The not-for-profit project National Register of Tradeswomen is the brainchild of Stopcocks Women Plumbers founder Hattie Hasan MBE, who says the aim is to ensure that vulnerable householders who feel safer with tradeswomen are able to find them. Hasan grew up in a violent home, so knows first-hand the challenges faced by women in similar circumstances.
“Women are scared to allow tradesmen into their home, not only out of fear of the men themselves, but because of the reaction of their abusive partner if they talk to the tradesman or offer him a cup of tea,” she said. “Being able to access a register of certified, fully qualified tradeswomen is one way they can take back some control.”
According to plumbing accreditation body WaterSafe, nearly a third of women would prefer a female plumber to work on their home. Reasons cited included feeling safer, being less likely to be patronised, and trusting another woman not to rip them off.
Hasan and her team already have 300 verified tradeswomen on their books with many hundreds still to authenticate – and they are keen to add more. So far, most are plumbers and electricians, with painters and decorators close behind in number, then carpenters and joiners, with a few plasterers, car mechanics, general builders and roofers.

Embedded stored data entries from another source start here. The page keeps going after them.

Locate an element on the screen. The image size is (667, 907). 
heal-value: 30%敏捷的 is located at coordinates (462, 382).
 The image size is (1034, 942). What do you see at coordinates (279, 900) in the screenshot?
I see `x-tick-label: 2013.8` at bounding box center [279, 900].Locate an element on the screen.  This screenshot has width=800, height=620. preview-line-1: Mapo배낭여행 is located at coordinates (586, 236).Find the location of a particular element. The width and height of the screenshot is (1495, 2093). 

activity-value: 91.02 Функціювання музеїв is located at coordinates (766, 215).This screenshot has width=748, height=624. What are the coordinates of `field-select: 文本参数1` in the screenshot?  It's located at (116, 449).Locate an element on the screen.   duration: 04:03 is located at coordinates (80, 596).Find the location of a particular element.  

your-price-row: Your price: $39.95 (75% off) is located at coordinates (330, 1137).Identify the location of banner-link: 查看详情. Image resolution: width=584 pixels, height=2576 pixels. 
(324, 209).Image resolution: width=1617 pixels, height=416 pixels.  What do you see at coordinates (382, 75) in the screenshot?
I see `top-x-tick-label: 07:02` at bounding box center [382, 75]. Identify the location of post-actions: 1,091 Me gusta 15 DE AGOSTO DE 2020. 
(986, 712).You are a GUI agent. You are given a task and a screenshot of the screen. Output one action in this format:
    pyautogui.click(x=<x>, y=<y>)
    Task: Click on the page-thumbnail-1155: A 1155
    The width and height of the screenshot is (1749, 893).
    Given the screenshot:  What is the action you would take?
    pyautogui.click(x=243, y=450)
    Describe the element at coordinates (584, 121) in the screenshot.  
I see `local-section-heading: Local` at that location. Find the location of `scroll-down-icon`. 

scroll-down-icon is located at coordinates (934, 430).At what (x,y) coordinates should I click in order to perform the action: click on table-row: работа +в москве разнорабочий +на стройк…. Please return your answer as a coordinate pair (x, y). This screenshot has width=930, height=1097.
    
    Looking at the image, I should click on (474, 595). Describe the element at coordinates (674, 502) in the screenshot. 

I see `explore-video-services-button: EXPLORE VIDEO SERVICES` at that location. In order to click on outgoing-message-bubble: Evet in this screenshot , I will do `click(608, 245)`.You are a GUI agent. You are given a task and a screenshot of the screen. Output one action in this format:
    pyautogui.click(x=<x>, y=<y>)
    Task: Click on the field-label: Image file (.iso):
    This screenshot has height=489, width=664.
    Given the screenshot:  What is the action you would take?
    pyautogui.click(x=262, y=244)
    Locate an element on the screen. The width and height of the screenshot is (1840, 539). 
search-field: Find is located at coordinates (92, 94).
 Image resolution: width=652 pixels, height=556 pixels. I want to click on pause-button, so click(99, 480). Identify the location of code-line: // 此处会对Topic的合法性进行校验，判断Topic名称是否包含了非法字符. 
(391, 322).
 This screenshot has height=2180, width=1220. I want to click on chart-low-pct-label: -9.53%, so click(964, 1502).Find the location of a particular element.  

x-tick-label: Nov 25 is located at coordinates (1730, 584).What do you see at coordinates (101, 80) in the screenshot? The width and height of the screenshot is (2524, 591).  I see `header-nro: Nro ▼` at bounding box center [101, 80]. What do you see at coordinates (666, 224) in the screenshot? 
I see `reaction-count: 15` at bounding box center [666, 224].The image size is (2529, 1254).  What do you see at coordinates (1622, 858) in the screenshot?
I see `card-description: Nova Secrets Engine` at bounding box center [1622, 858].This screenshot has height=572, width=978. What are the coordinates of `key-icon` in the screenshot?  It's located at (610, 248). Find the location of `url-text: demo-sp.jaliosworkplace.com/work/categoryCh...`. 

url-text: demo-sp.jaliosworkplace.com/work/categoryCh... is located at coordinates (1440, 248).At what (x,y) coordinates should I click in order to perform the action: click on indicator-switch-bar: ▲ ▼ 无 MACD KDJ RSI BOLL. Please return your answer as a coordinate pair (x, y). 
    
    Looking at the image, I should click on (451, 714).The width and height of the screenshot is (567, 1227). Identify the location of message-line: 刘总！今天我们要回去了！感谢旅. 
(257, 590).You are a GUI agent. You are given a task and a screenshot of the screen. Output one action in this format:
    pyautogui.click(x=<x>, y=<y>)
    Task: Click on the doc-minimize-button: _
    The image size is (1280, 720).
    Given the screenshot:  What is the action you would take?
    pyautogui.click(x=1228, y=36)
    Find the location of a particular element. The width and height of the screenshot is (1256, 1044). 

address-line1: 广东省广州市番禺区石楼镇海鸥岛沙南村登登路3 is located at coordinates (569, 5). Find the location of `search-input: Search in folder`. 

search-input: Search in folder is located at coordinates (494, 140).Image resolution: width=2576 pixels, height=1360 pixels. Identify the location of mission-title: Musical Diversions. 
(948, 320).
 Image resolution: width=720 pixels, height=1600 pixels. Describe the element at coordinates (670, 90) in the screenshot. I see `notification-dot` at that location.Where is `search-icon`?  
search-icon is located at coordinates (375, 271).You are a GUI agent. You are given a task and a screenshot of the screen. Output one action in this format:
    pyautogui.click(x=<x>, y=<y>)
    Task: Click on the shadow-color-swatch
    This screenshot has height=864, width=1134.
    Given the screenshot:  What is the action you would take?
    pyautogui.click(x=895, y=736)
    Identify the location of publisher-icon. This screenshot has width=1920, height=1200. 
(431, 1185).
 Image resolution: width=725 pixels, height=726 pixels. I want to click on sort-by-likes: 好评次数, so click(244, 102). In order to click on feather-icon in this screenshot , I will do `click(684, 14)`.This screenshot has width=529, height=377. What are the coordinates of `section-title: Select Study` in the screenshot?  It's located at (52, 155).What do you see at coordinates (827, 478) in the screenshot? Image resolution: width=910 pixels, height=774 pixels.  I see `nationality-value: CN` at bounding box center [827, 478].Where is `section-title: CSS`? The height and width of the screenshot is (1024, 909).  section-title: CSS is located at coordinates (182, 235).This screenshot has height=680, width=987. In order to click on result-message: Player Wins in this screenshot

For safeguarding reasons, the National Register of Tradeswomen will not be a searchable database – instead staff at the organisation will personally assign verified tradeswomen to each job.
The plan is for the register to extend the work already being done by Stopcocks in training women in new skills to further their careers or set up on their own.
There are also plans to launch a tradeswomen’s college and to train women to work specifically within the homes of vulnerable people who are experiencing domestic abuse.